_Textauszug_.
- - -
Auch mit Blick auf den geplanten Synodalen Ausschuss und später Synodalen Rat äußerte sich Graulich zurückhaltend. Das Projekt sei mit der Lehre von der Kirche und der Rolle des Bischofsamtes des Zweiten Vatikanischen Konzils nicht vereinbar und bleibe auf lange Sicht „ein Wagnis mit offenem Ausgang“. Die unsichere Rechtslage, die schwierige Debattenkultur der Synodalversammlungen „und viele andere Faktoren lassen aber befürchten, dass der Synodale Weg nicht zu einer Erneuerung des Glaubenslebens führen wird, sondern in die Enttäuschung und dass das Bischofsamt daraus beschädigt hervorgeht“.
- - -
_Schriftliche Aufgabe 1_.
Beantworte diese Fragen zum Text über den Synodalen Weg:
(a) Womit ist das Projekt laut Graulich nicht vereinbar?
(b) Als was bezeichnet Graulich das Projekt auf lange Sicht?
(c) Welche zwei Faktoren nennt er ausdrücklich, bevor er von „vielen anderen Faktoren“ spricht?
_Schriftliche Aufgabe 2_. Setze den Text über den Synodalen Weg im Anschluss an seinen letzten Satz fort.
Die Auflistung stammt aus einer anderen Quelle.
- - -
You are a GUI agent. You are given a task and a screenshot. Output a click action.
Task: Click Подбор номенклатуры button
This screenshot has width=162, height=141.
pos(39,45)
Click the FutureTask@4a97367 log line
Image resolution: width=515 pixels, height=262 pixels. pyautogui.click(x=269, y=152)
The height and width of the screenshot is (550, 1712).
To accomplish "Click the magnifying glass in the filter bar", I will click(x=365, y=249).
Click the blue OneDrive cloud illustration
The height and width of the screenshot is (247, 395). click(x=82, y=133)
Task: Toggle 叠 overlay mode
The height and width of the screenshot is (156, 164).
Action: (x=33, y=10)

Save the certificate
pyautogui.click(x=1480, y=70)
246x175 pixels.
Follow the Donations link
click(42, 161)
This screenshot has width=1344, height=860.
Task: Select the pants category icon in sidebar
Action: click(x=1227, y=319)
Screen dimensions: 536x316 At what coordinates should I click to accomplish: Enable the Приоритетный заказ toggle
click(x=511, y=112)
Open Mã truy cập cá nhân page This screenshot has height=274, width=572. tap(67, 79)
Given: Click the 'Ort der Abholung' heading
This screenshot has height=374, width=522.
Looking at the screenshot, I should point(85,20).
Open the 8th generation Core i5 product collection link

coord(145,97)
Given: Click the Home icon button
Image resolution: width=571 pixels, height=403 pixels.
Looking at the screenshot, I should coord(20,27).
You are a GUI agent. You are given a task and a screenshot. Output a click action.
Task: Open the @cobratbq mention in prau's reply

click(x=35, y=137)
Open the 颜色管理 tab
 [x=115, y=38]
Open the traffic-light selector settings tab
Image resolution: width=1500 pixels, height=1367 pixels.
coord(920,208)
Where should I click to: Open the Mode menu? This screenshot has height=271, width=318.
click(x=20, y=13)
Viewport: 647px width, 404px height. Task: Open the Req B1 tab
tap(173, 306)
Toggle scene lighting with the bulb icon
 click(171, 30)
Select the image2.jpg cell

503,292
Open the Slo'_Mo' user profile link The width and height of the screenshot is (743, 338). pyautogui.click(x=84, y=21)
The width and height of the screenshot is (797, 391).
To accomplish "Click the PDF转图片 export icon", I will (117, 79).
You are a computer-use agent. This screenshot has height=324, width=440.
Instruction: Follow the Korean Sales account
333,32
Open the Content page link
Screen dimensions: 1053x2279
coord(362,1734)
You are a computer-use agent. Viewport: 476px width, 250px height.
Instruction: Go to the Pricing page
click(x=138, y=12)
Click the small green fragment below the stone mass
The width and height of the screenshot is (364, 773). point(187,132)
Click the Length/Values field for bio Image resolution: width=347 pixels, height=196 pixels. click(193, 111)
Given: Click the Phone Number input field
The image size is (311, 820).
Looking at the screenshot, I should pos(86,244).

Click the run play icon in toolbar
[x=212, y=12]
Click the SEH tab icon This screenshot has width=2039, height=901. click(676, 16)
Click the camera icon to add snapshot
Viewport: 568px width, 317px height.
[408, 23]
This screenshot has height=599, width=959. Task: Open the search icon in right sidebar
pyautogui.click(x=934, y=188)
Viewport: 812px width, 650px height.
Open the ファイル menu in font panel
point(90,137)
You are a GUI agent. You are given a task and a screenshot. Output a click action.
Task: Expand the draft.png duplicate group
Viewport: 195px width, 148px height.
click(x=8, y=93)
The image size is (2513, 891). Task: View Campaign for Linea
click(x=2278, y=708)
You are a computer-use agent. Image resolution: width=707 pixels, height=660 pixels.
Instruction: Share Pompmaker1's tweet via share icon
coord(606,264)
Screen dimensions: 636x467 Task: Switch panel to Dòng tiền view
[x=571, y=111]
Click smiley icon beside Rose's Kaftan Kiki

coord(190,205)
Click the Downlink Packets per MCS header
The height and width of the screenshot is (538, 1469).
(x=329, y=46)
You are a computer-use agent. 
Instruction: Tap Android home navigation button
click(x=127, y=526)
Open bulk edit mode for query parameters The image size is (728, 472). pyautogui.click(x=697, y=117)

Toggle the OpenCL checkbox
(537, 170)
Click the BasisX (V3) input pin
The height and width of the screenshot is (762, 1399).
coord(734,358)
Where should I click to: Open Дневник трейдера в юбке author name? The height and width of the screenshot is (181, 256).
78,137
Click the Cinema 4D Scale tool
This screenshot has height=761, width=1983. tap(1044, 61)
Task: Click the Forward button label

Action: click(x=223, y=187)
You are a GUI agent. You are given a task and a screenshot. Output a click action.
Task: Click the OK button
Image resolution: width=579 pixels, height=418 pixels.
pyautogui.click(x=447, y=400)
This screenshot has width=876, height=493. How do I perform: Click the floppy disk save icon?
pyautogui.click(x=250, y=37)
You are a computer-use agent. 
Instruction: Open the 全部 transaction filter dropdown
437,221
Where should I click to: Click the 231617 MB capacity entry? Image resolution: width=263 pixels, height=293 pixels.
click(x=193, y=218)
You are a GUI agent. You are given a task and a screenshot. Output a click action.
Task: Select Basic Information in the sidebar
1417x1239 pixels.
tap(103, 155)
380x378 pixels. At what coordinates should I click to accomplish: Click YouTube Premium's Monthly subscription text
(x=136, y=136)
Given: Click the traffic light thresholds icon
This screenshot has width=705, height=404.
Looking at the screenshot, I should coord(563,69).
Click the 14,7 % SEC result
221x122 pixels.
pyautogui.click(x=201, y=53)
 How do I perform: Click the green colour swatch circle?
- - -
_Endgültige Antwort 1_.
(a) Mit der Lehre von der Kirche und der Rolle des Bischofsamtes des Zweiten Vatikanischen Konzils.
(b) Als „ein Wagnis mit offenem Ausgang“.
(c) Die unsichere Rechtslage und die schwierige Debattenkultur der Synodalversammlungen.

_Endgültige Antwort 2_.
Große Meinungsvielfalt

Eine kurze Fragerunde zeugte von großem Interesse an dem Thema – und von großer Meinungsvielfalt im Volk Gottes: Geäußert wurde Enttäuschung, „aber nicht wegen der rechtlichen Strukturen, sondern weil die Bischöfe einen Maulkorb bekommen haben“, und dass Frauen nach dem Kirchenrecht von einer synodalen Entscheidungsebene ausgeschlossen sind; es gab den Hinweis, dass die Vereinigung der Räte auf Pfarrei- und Diözesanebene, die der Synodale Weg beschlossen und der Referent kritisch kommentiert hatte, doch schon seit 50 Jahren in der Diözese Rottenburg-Stuttgart gelebt werde.

Heilung für „diesen Scherbenhaufen“?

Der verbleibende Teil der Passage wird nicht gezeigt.